Jul 29 2009
Data Center

Making the Leap

On his first day in office, President Obama signed a memorandum on “Transparency and Open Government” that defined an open government built on three guiding principles:

• Transparency — to promote accountability and provide information for citizens about what their government is doing.

• Participation — to foster public engagement and thereby enhance the government’s effectiveness and improve the quality of its decisions.

• Collaboration — to actively engage Americans in the work of their government.

To best appreciate the power of open government, we need go no further than to note that a principal preoccupation of most dictatorships and totalitarian governments is to control their citizens’ access to information. It is thus not surprising that such governments, like those in Iran or my native Cuba, are deathly afraid of the Internet.

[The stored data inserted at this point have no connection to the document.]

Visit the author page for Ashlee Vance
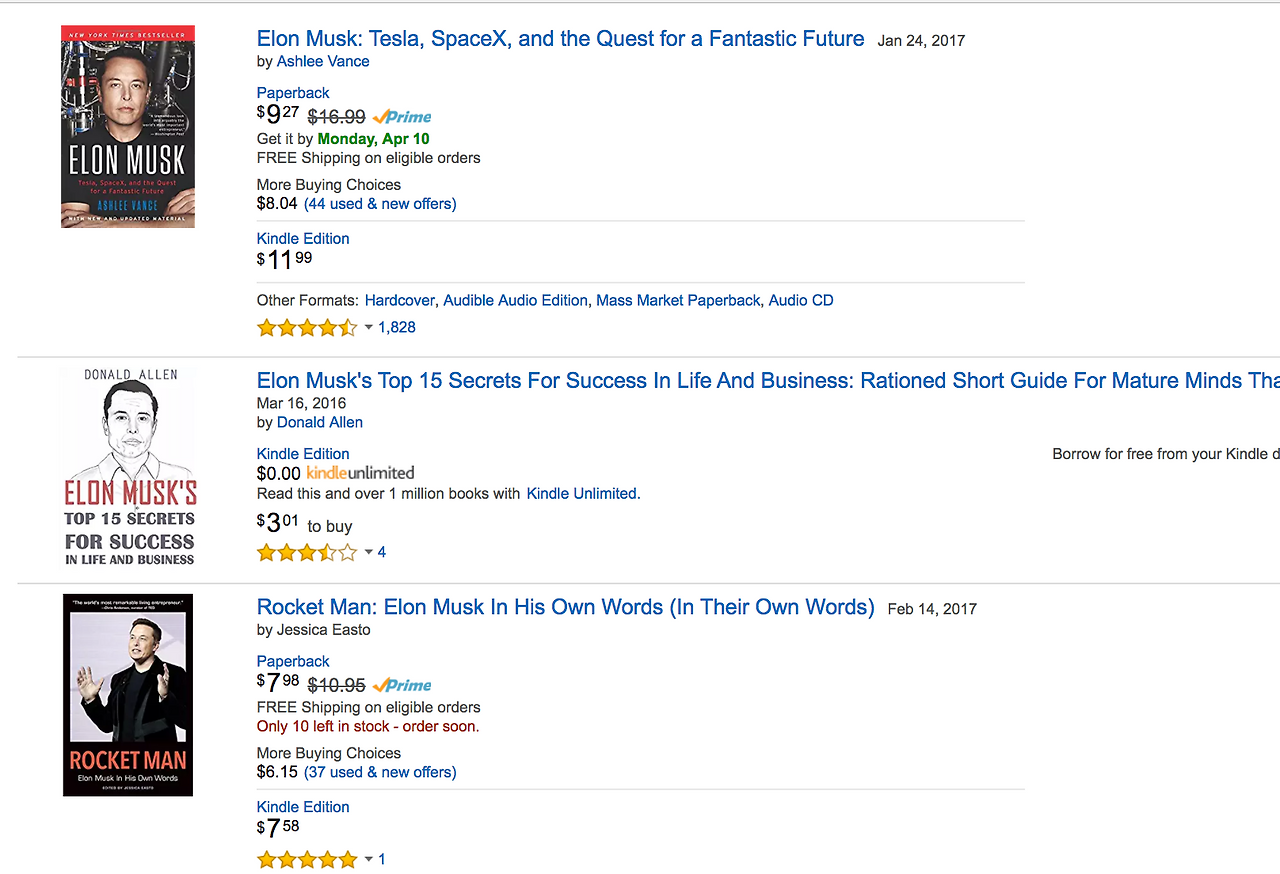 323,61
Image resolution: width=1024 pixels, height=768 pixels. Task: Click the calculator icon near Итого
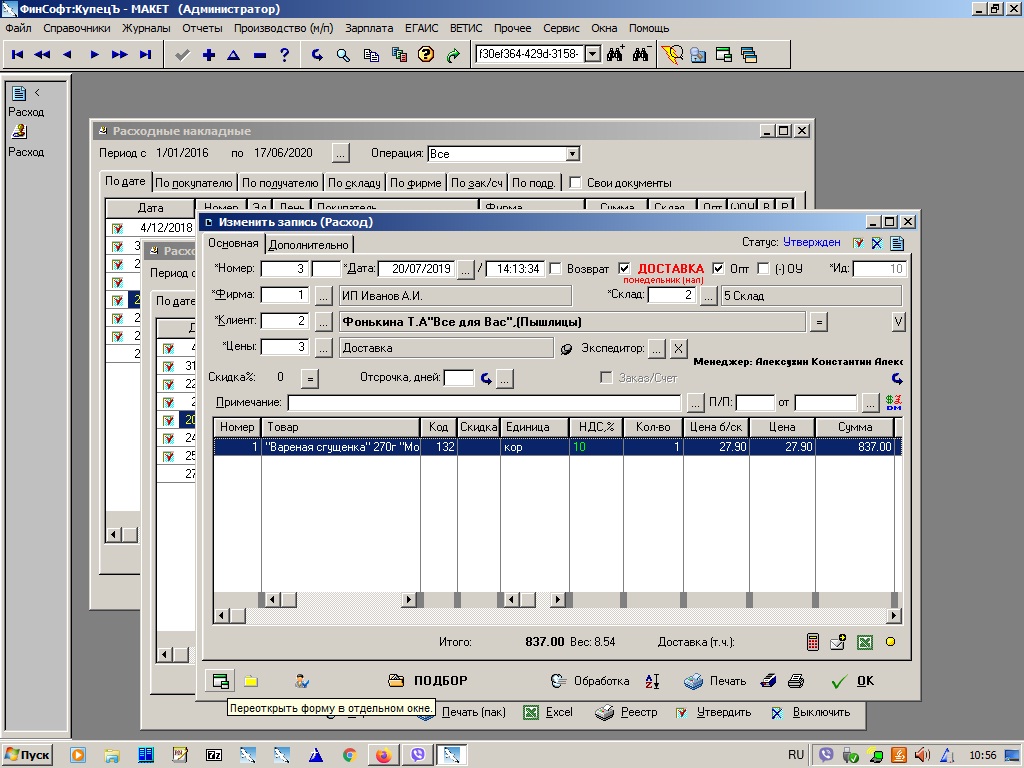click(813, 642)
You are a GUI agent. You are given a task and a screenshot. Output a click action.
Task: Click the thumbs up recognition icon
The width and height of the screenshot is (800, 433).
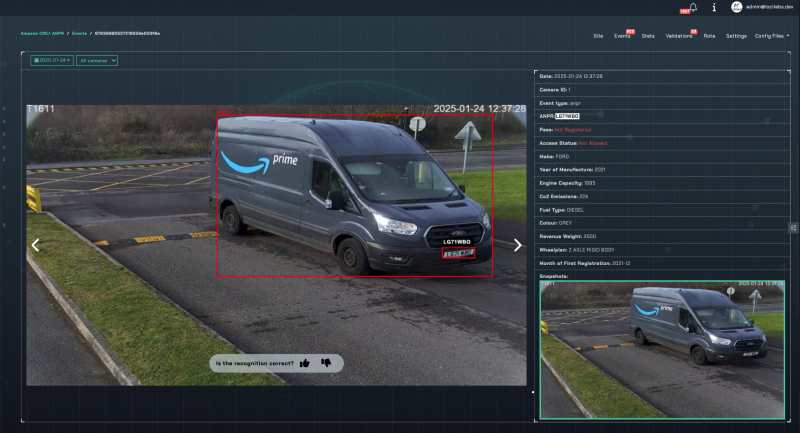(x=304, y=363)
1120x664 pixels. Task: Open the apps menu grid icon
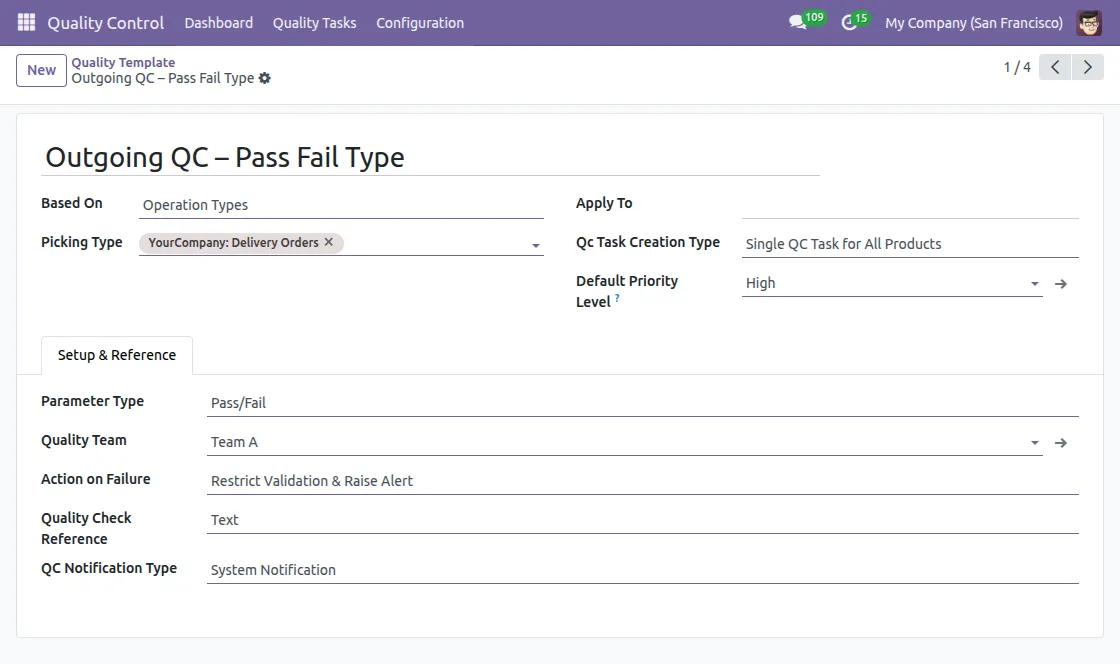coord(25,22)
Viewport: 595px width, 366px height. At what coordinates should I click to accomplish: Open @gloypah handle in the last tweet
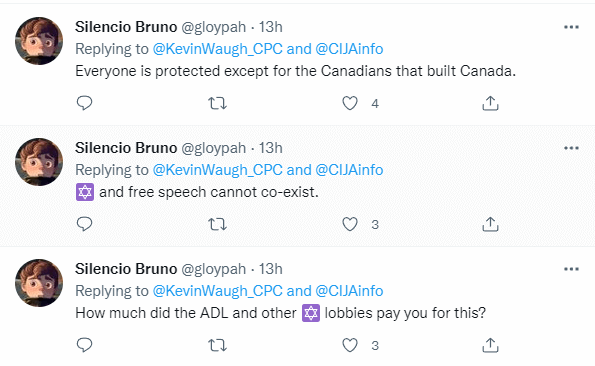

There is also no question that the functioning of any complex organization, in both the private and the public sectors, is significantly enhanced if it adheres to the principles of transparency, participation and collaboration in its governance style. In the industrial economy of the last century, most companies were centrally organized, with a hierarchical approach to management in which authority and information flowed down from small groups of executives in headquarters. This model worked well in kinder, gentler times, but as technology and market changes have accelerated, companies have had to embrace a more distributed, collaborative organizational style to be flexible enough to adapt and keep up with the changes all around them.

But participatory governance models require that those working together have access to the information they need to make decisions, as well as an effective means of collaborating. Many have pointed out that a lack of transparency in our financial markets is one of the major reasons for the economic crisis raging around the globe. Transparency is needed for efficient market behavior, as it is for the efficient workings of government.

Force of Habit

Open-government models would have been difficult to implement only a short time ago. New technologies and platforms have changed that. Yet progress has been slow, not only in government, but across the business community. Why is that?

Technology is absolutely not the problem. Implementing the kinds of platforms needed for open government is not easy, but the tools and skills are widely available. Moreover, sweeping acceptance of the Internet and the emergence of cloud computing have made it possible for agencies to acquire IT services from a variety of public and private service providers should they decide not to develop capabilities themselves.

The reason most organizations resist change has far more to do with culture than technology. Moving from the classic hierarchical, closed organization of the past century to the open, distributed organization that we now require will not be easy. Governance models are deeply embedded in the culture and the very DNA of organizations and their people.

Having lived through transformative changes at IBM, the company I was part of for 37 years, I can attest from personal experience that it takes strong leadership to transform an organization, whether in business or government.

In his memo to the heads of agencies, the president instructed his yet-to-be-named chief technology officer to come up with specific actions needed to implement the principles set forth. CTO Aneesh Chopra has now been appointed and confirmed, and Beth Noveck is also in place as deputy CTO for open government. They have started to implement the directive the president called for on his first day.

I find it particularly heartening that they are doing so by seeking the input and advice of citizens, which will lead to prototypes of the kinds of capabilities they want all agencies to embrace. An open-government site is now set up at www.whitehouse.gov/open. It urges citizens to brainstorm ideas, help come up with innovative ways for leveraging technology to create a more open government and then vote to select the best concepts.

This is a good, practical model, which I would urge other agencies to follow as they start implementing the open-government directive. Pick an area in your agency that is particularly amenable to a collaborative approach, and start building a prototype using the best tools currently available in your organization. The first step is always the hardest, but once on the learning curve, things will quickly improve.

Organizational and transformative change is extremely hard, especially for an organization as large and complex as the U.S. government. But given the strong personal leadership of the president, backed by the specific instructions and actions his administration is putting together, the era of open government is indeed at hand. No more talking — let’s get on with it.